Symbolic Mathematics Finally Yields to Neural Networks

After translating some of math’s complicated equations, researchers have created an AI system that they hope will answer even bigger questions.

More than 70 years ago, researchers at the forefront of artificial intelligence research introduced neural networks as a revolutionary way to think about how the brain works. In the human brain, networks of billions of connected neurons make sense of sensory data, allowing us to learn from experience. Artificial neural networks can also filter huge amounts of data through connected layers to make predictions and recognize patterns, following rules they taught themselves.

By now, people treat neural networks as a kind of AI panacea, capable of solving tech challenges that can be restated as a problem of pattern recognition. They provide natural-sounding language translation. Photo apps use them to recognize and categorize recurrent faces in your collection. And programs driven by neural nets have defeated the world’s best players at games including Go and chess.

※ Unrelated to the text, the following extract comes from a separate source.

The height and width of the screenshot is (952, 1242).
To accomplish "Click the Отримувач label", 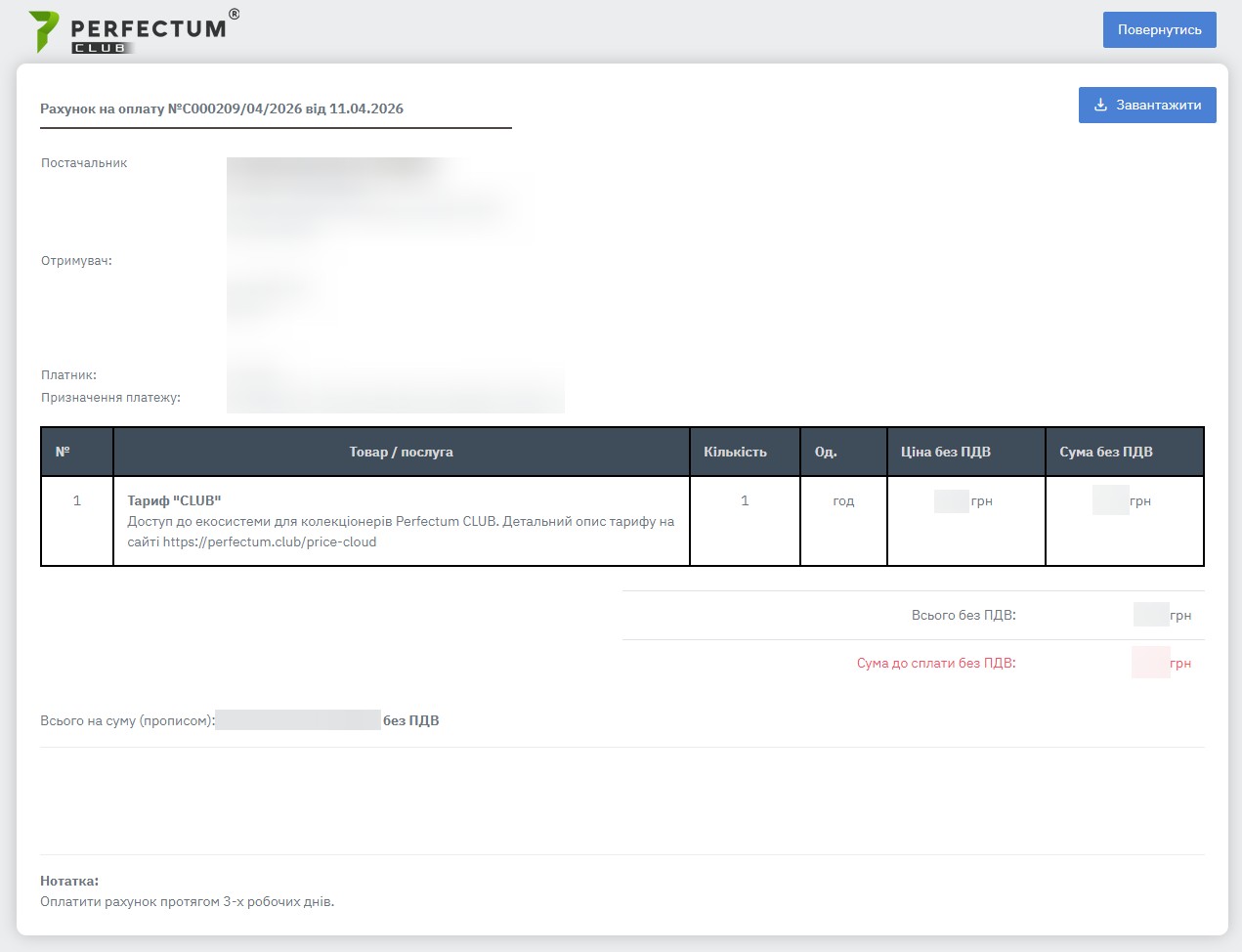I will click(x=76, y=261).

However, neural networks have always lagged in one conspicuous area: solving difficult symbolic math problems. These include the hallmarks of calculus courses, like integrals or ordinary differential equations. The hurdles arise from the nature of mathematics itself, which demands precise solutions. Neural nets instead tend to excel at probability. They learn to recognize patterns — which Spanish translation sounds best, or what your face looks like — and can generate new ones.